Goofy Gophers is a 1947 Warner Bros. Looney Tunes cartoon directed by Bob Clampett and Arthur Davis. The short was released on January 25, 1947, and is the first appearance of the Goofy Gophers. It was reissued in 1955 as The Goofy Gophers, rendering the original film and credits lost to time. (Note: Despite being released in 1947, the short's copyright was in-notice in 1946 and was renewed under R566632. It will instead enter public domain based on that 1946 date in 2042.)

==Plot==
An anthropomorphic dog who is based on John Barrymore is guarding a vegetable garden and falling asleep. However, the dog then spots two gophers eating carrots. The dog disguises himself as a tomato vine and poses as an actual plant in the garden. The Gophers spot the tomato vine, grab a bunch of vegetables, and throw a pumpkin on the dog before striking him with a spade. The gags are plenty as the Gophers continue to outwit their dog nemesis. Eventually, they launch the dog, via rocket, into outer space towards the Moon and now there are four crescent moons.
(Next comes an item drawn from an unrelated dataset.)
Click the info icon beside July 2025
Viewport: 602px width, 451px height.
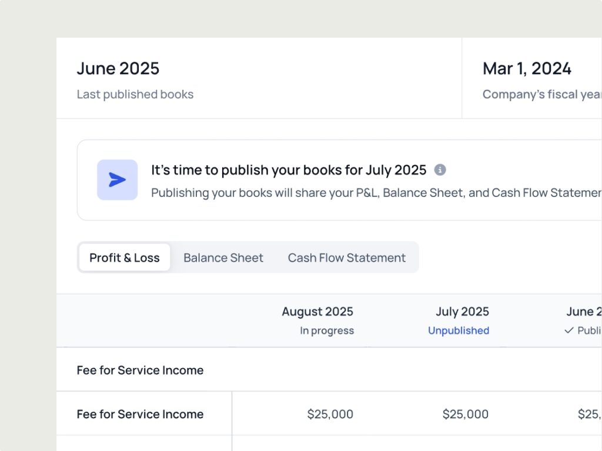[x=440, y=170]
The Gophers, now triumphant, gloat that they will have all the carrots all to themselves. But suddenly, they hear a familiar carrot chomping noise and there stands Bugs Bunny who says the popular catchphrase from The Great Gildersleeve, "Well, now, I wouldn't say that!" as the cartoon ends.

==Notes==
- Among some of the music cues heard throughout the short are:
- "Merrily We Roll Along" - Merrie Melodies theme music; heard when one of the gophers makes like Bugs Bunny.
- "The Wish That I Wish Tonight" - played prominently throughout the cartoon; especially when the Gophers gather vegetables while pulling the dog by his nose. This musical number is previously heard in Hare Remover and Kitty Kornered and would later be used again in Water, Water Every Hare.
- "Mysterious Mose"- A Latin-flavored version of the musical number plays as the vegetables disappear one-by-one. Commonly, this musical number plays during horror scenes in cartoons, particularly the 1930 Betty Boop cartoon of the same name from Fleischer Studios.
- "Minuet in G"- Played when the Gophers dance with the hand puppet.
- "Let's Sing a Song About Susie"- Played when the Gophers suggest what vegetables they should take next; also played when they prepare to launch the dog to the Moon via rocket launcher. The song also plays over the original titles of the cartoon.
- "Rock-a-Bye Baby"- Played when the Moon blows up into four crescents.
- This is one of a few cartoons that Bob Clampett had planned but didn't finish before he left the studio in 1945. Like this short, Bacall to Arms and The Big Snooze were finished by Arthur Davis, while Birth of a Notion was finished by Robert McKimson, alongside a planned Tweety cartoon that would eventually become Tweetie Pie by Friz Freleng.
  - For this cartoon, Clampett supervised the dialogue track before leaving, which Davis used to finish the cartoon as he found the voices to be "kind of cute".
- This marks the first appearance of the Goofy Gophers, who would appear in eight more shorts in the Golden Age of American Animation. This cartoon also marks the first appearance of an unnamed dog which would appear in only the first three Goofy Gophers cartoons: this one, Two Gophers from Texas and A Ham in a Role.

==Home media==
This short is available on disc 1 of the Looney Tunes Collector's Vault: Volume 1 Blu-ray set.